Malgré de nouvelles offres, malgré B&You, malgré les forfaits Sensation, malgré l'approche de la meilleure couverture 4G du pays en octobre, la filiale télécom du groupe Bouygues continue de souffrir. Si cette situation n'est pas si surprenante dans le mobile, il faut surtout noter que l'opérateur ne recrute quasiment plus de clients dans le secteur haut débit fixe.
Bouygues en panne dans le fixe
Il y a encore quelques trimestres, Bouygues Telecom était l'opérateur le plus dynamique dans le marché du haut débit fixe français. Mais depuis le début de l'année, la situation s'est fortement dégradée, au point qu'au deuxième trimestre 2013, l'opérateur à la Bbox n'a recruté que 10 000 nouveaux clients nets.
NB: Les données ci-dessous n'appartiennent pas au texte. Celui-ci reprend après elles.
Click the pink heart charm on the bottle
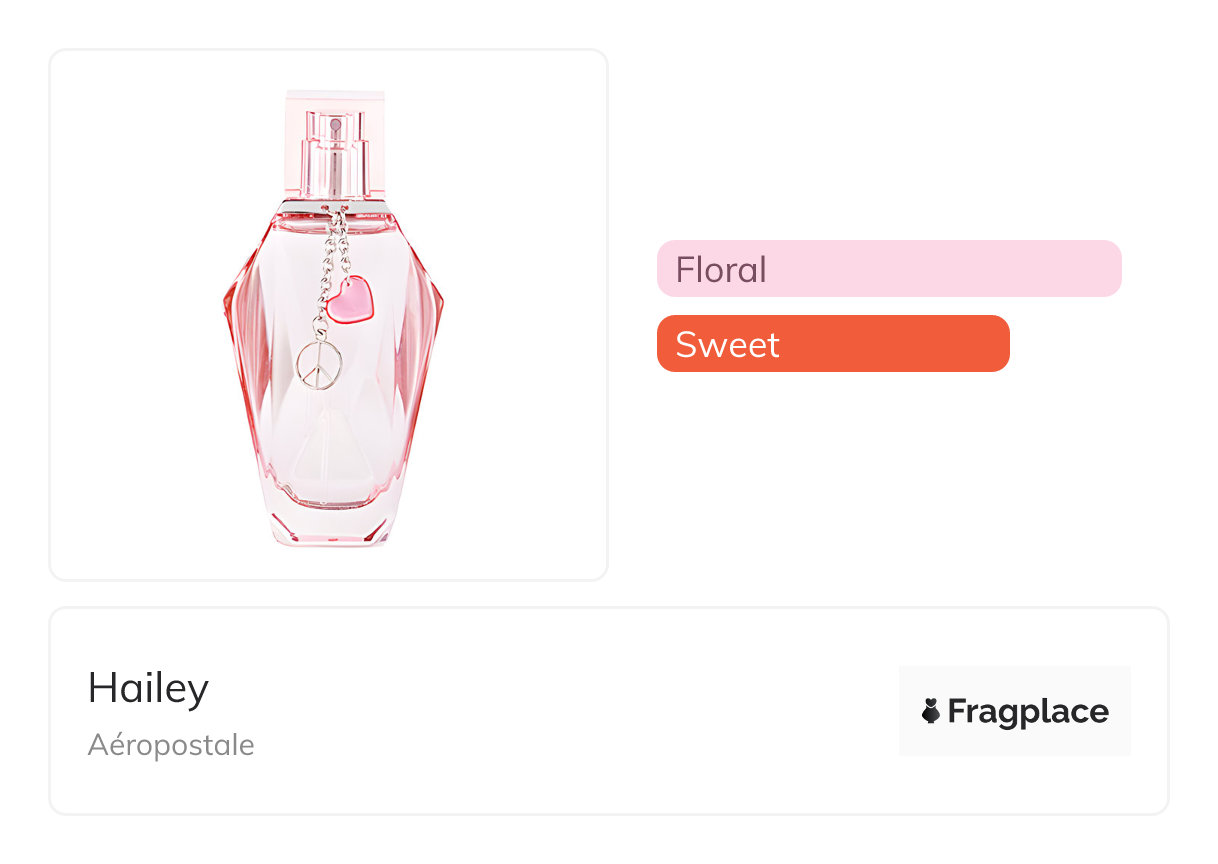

Un bilan catastrophique qui nous rappelle celui de SFR en 2011 et 2012.
L'évolution des recrutements d'abonnés dans le fixe pour Bouygues Telecom entre 2012 et 2013 est ici flagrante :
- 1er trimestre 2012 : 88 000
- 2e trimestre 2012 : 70 000
- 3e trimestre 2012 : 77 000 (hors acquisition de Darty)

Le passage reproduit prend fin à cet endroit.